### Given data ###

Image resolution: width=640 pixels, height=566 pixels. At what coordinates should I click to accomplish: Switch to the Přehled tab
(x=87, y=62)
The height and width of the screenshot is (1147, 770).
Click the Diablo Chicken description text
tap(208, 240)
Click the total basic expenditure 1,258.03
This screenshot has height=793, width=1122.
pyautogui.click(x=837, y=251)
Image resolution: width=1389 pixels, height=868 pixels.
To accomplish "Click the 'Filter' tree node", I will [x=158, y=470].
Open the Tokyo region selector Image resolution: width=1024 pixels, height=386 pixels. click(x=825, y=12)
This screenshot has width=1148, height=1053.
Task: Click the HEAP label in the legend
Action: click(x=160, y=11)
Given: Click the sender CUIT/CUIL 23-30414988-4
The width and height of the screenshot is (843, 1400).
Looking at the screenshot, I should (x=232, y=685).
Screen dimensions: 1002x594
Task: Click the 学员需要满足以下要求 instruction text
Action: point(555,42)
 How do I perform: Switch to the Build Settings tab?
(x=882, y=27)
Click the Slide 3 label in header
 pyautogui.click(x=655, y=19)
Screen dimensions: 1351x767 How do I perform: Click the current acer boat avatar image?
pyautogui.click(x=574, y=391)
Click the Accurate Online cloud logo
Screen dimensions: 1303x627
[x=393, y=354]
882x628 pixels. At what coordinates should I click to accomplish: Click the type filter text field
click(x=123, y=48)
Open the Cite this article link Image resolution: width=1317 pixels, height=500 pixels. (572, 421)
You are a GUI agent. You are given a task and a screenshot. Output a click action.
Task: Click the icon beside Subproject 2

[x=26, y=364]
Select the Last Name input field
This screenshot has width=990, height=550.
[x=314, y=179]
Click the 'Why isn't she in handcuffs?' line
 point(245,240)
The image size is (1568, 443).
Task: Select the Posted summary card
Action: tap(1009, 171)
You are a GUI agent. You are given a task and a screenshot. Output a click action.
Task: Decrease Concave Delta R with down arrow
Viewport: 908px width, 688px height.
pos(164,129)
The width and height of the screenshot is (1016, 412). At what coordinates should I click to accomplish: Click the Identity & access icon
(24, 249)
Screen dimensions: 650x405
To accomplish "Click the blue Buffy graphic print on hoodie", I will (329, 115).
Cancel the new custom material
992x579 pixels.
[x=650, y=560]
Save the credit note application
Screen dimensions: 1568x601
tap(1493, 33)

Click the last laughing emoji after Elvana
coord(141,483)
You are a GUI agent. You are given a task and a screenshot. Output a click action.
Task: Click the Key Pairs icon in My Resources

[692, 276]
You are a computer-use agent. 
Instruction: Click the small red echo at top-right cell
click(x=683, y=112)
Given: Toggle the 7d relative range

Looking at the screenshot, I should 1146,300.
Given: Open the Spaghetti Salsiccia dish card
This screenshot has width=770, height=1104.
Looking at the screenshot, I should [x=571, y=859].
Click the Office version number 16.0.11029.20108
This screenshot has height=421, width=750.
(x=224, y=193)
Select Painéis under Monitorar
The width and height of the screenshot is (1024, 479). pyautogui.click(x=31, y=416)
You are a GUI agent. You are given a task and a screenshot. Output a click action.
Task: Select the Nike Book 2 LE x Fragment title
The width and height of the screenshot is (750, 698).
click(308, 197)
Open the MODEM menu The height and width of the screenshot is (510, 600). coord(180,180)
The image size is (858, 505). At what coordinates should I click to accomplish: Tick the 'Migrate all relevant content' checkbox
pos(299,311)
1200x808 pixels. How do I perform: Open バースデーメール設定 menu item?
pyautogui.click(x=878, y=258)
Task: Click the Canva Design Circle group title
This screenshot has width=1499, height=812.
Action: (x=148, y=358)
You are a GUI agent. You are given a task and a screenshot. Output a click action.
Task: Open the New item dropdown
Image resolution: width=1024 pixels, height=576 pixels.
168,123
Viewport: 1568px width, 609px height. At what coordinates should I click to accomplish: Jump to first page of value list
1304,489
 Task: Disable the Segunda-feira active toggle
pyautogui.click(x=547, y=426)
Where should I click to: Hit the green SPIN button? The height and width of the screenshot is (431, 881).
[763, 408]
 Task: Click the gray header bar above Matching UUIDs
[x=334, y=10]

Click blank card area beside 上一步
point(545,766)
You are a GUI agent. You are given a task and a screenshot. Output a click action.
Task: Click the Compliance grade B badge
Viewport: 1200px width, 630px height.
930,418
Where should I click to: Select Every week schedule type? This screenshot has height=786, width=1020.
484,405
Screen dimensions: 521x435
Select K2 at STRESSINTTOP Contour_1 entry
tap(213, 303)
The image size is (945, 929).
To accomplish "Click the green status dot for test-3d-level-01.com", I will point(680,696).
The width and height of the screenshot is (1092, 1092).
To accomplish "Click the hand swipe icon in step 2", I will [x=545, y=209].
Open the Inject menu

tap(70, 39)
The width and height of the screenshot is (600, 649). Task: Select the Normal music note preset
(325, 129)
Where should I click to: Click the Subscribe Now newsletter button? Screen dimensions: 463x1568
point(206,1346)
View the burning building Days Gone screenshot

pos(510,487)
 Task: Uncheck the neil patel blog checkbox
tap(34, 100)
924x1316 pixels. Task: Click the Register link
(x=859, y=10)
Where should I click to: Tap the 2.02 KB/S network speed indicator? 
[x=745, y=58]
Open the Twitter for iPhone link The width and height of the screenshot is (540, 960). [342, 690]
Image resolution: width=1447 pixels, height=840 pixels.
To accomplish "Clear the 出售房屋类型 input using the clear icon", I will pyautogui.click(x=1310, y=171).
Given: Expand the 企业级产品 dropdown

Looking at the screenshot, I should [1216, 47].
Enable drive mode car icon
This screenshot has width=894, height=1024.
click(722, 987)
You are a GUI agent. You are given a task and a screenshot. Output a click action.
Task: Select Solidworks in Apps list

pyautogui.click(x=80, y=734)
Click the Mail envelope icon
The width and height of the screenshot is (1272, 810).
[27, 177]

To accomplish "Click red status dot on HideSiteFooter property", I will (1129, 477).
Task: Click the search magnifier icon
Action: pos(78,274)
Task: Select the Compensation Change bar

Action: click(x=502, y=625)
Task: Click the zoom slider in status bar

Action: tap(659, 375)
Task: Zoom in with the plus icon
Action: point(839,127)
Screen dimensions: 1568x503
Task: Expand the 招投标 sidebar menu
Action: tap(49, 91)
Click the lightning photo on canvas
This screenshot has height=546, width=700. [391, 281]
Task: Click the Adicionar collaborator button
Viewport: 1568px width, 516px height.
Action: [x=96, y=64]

###

- [Task brief]:
Transcribe all the material, keeping each word as it is.

- [Exercise answer]:
Image resolution: width=640 pixels, height=566 pixels. At what coordinates should I click to accomplish: Switch to the Přehled tab
(x=87, y=62)
The height and width of the screenshot is (1147, 770).
Click the Diablo Chicken description text
tap(208, 240)
Click the total basic expenditure 1,258.03
This screenshot has height=793, width=1122.
pyautogui.click(x=837, y=251)
Image resolution: width=1389 pixels, height=868 pixels.
To accomplish "Click the 'Filter' tree node", I will [x=158, y=470].
Open the Tokyo region selector Image resolution: width=1024 pixels, height=386 pixels. click(x=825, y=12)
This screenshot has width=1148, height=1053.
Task: Click the HEAP label in the legend
Action: click(x=160, y=11)
Given: Click the sender CUIT/CUIL 23-30414988-4
The width and height of the screenshot is (843, 1400).
Looking at the screenshot, I should (x=232, y=685).
Screen dimensions: 1002x594
Task: Click the 学员需要满足以下要求 instruction text
Action: point(555,42)
 How do I perform: Switch to the Build Settings tab?
(x=882, y=27)
Click the Slide 3 label in header
 pyautogui.click(x=655, y=19)
Screen dimensions: 1351x767 How do I perform: Click the current acer boat avatar image?
pyautogui.click(x=574, y=391)
Click the Accurate Online cloud logo
Screen dimensions: 1303x627
[x=393, y=354]
882x628 pixels. At what coordinates should I click to accomplish: Click the type filter text field
click(x=123, y=48)
Open the Cite this article link Image resolution: width=1317 pixels, height=500 pixels. (572, 421)
You are a GUI agent. You are given a task and a screenshot. Output a click action.
Task: Click the icon beside Subproject 2

[x=26, y=364]
Select the Last Name input field
This screenshot has width=990, height=550.
[x=314, y=179]
Click the 'Why isn't she in handcuffs?' line
 point(245,240)
The image size is (1568, 443).
Task: Select the Posted summary card
Action: tap(1009, 171)
You are a GUI agent. You are given a task and a screenshot. Output a click action.
Task: Decrease Concave Delta R with down arrow
Viewport: 908px width, 688px height.
pos(164,129)
The width and height of the screenshot is (1016, 412). At what coordinates should I click to accomplish: Click the Identity & access icon
(24, 249)
Screen dimensions: 650x405
To accomplish "Click the blue Buffy graphic print on hoodie", I will (329, 115).
Cancel the new custom material
992x579 pixels.
[x=650, y=560]
Save the credit note application
Screen dimensions: 1568x601
tap(1493, 33)

Click the last laughing emoji after Elvana
coord(141,483)
You are a GUI agent. You are given a task and a screenshot. Output a click action.
Task: Click the Key Pairs icon in My Resources

[692, 276]
You are a computer-use agent. 
Instruction: Click the small red echo at top-right cell
click(x=683, y=112)
Given: Toggle the 7d relative range

Looking at the screenshot, I should 1146,300.
Given: Open the Spaghetti Salsiccia dish card
This screenshot has width=770, height=1104.
Looking at the screenshot, I should [x=571, y=859].
Click the Office version number 16.0.11029.20108
This screenshot has height=421, width=750.
(x=224, y=193)
Select Painéis under Monitorar
The width and height of the screenshot is (1024, 479). pyautogui.click(x=31, y=416)
You are a GUI agent. You are given a task and a screenshot. Output a click action.
Task: Select the Nike Book 2 LE x Fragment title
The width and height of the screenshot is (750, 698).
click(308, 197)
Open the MODEM menu The height and width of the screenshot is (510, 600). coord(180,180)
The image size is (858, 505). At what coordinates should I click to accomplish: Tick the 'Migrate all relevant content' checkbox
pos(299,311)
1200x808 pixels. How do I perform: Open バースデーメール設定 menu item?
pyautogui.click(x=878, y=258)
Task: Click the Canva Design Circle group title
This screenshot has width=1499, height=812.
Action: (x=148, y=358)
You are a GUI agent. You are given a task and a screenshot. Output a click action.
Task: Open the New item dropdown
Image resolution: width=1024 pixels, height=576 pixels.
168,123
Viewport: 1568px width, 609px height. At what coordinates should I click to accomplish: Jump to first page of value list
1304,489
 Task: Disable the Segunda-feira active toggle
pyautogui.click(x=547, y=426)
Where should I click to: Hit the green SPIN button? The height and width of the screenshot is (431, 881).
[763, 408]
 Task: Click the gray header bar above Matching UUIDs
[x=334, y=10]

Click blank card area beside 上一步
point(545,766)
You are a GUI agent. You are given a task and a screenshot. Output a click action.
Task: Click the Compliance grade B badge
Viewport: 1200px width, 630px height.
930,418
Where should I click to: Select Every week schedule type? This screenshot has height=786, width=1020.
484,405
Screen dimensions: 521x435
Select K2 at STRESSINTTOP Contour_1 entry
tap(213, 303)
The image size is (945, 929).
To accomplish "Click the green status dot for test-3d-level-01.com", I will point(680,696).
The width and height of the screenshot is (1092, 1092).
To accomplish "Click the hand swipe icon in step 2", I will [x=545, y=209].
Open the Inject menu

tap(70, 39)
The width and height of the screenshot is (600, 649). Task: Select the Normal music note preset
(325, 129)
Where should I click to: Click the Subscribe Now newsletter button? Screen dimensions: 463x1568
point(206,1346)
View the burning building Days Gone screenshot

pos(510,487)
 Task: Uncheck the neil patel blog checkbox
tap(34, 100)
924x1316 pixels. Task: Click the Register link
(x=859, y=10)
Where should I click to: Tap the 2.02 KB/S network speed indicator? 
[x=745, y=58]
Open the Twitter for iPhone link The width and height of the screenshot is (540, 960). [342, 690]
Image resolution: width=1447 pixels, height=840 pixels.
To accomplish "Clear the 出售房屋类型 input using the clear icon", I will pyautogui.click(x=1310, y=171).
Given: Expand the 企业级产品 dropdown

Looking at the screenshot, I should [1216, 47].
Enable drive mode car icon
This screenshot has width=894, height=1024.
click(722, 987)
You are a GUI agent. You are given a task and a screenshot. Output a click action.
Task: Select Solidworks in Apps list

pyautogui.click(x=80, y=734)
Click the Mail envelope icon
The width and height of the screenshot is (1272, 810).
[27, 177]

To accomplish "Click red status dot on HideSiteFooter property", I will (1129, 477).
Task: Click the search magnifier icon
Action: pos(78,274)
Task: Select the Compensation Change bar

Action: click(x=502, y=625)
Task: Click the zoom slider in status bar

Action: tap(659, 375)
Task: Zoom in with the plus icon
Action: point(839,127)
Screen dimensions: 1568x503
Task: Expand the 招投标 sidebar menu
Action: tap(49, 91)
Click the lightning photo on canvas
This screenshot has height=546, width=700. [391, 281]
Task: Click the Adicionar collaborator button
Viewport: 1568px width, 516px height.
Action: [x=96, y=64]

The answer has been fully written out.